Second, there is also the danger of fleeing the divine presence lest it become too close. God’s presence among us can make us aware of our own frailty, our own weaknesses, our own sinfulness, our own trespasses against God and against one another. We would rather that God kept his distance because a divine judge who is a stranger is at least more tolerable than a divine judge who is a threat. At times like these, we need to be reminded that God’s presence is a veiled presence, a mediated presence, a presence in which we experience divine judgment only in the gentleness that is the nearness of the Christ who has come among us as a servant, as one who came to die for us.
Third, somehow, we know not how, we may lose the divine presence completely. Like the children of Israel, we may suddenly find ourselves in a desert we did not ask for, and from which we can find no escape. At such moments, we indeed may be tempted to cry, “Is the LORD among us or not?” At such times, we are reminded that God’s presence is hidden for us in one who has been crucified, that God’s glory is hidden in the suffering of the cross.
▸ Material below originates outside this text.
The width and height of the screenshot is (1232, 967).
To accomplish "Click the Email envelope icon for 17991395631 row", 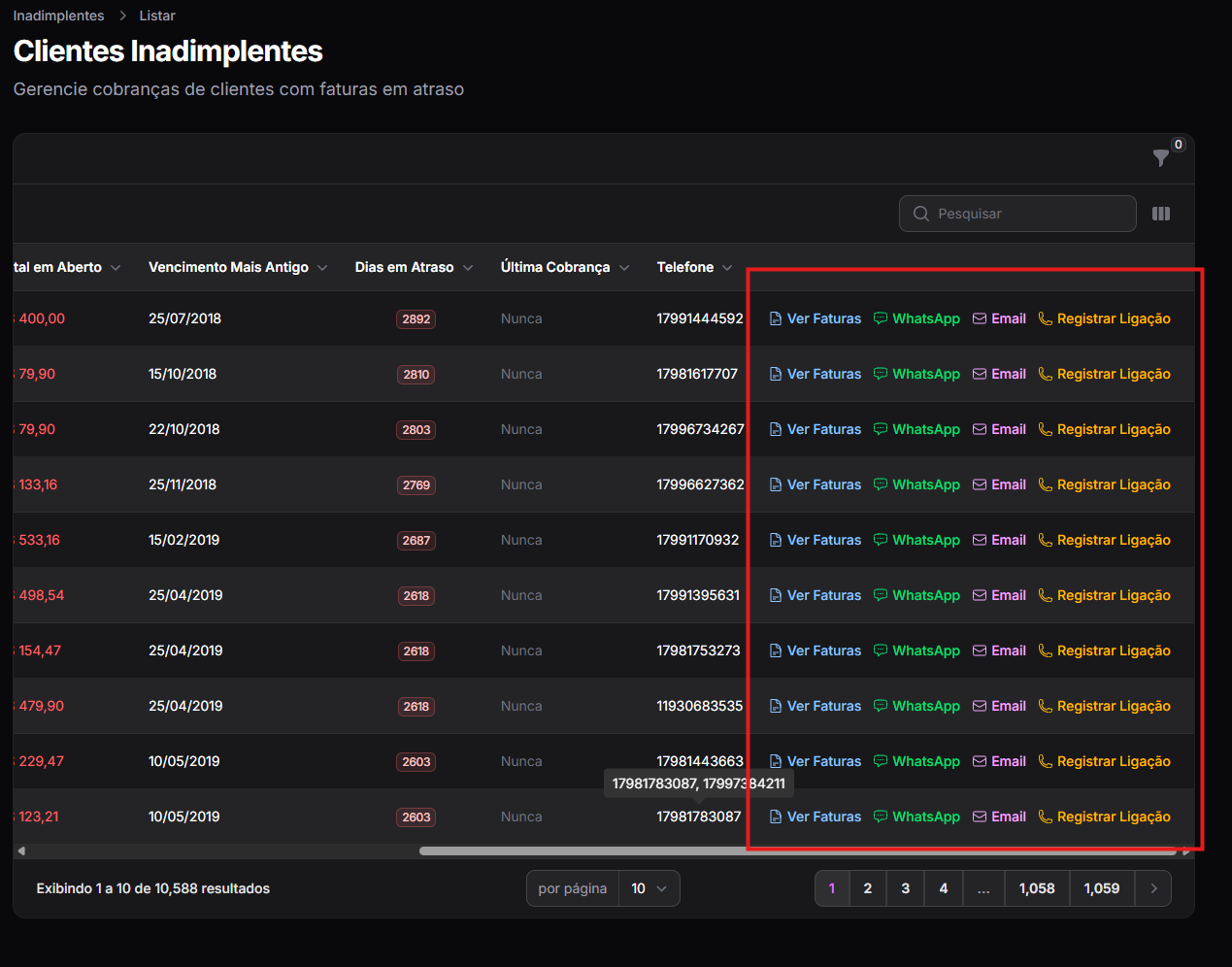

But whether we approach God through the veiledness of the crucified humanity of Christ, or avoid God as the threatening judge, or simply ignore God because we have become too familiar with him, in this life, God will always remain hidden. We can expect no more than glimpses of his presence. Perhaps that presence will become evident to us in the words of Scripture, in the Bread of Life of the eucharist, in the living water with which a child is baptized, in the stranger who meets us and asks us for a cup of water, in the quietness of meditation or even in the desperation of a prayer of loneliness. But even in that presence, God will always remain hidden. We need the reminder that we must come to know God in the desert, through his absence as much as his presence. Even when God comes among us, he comes as the hidden One.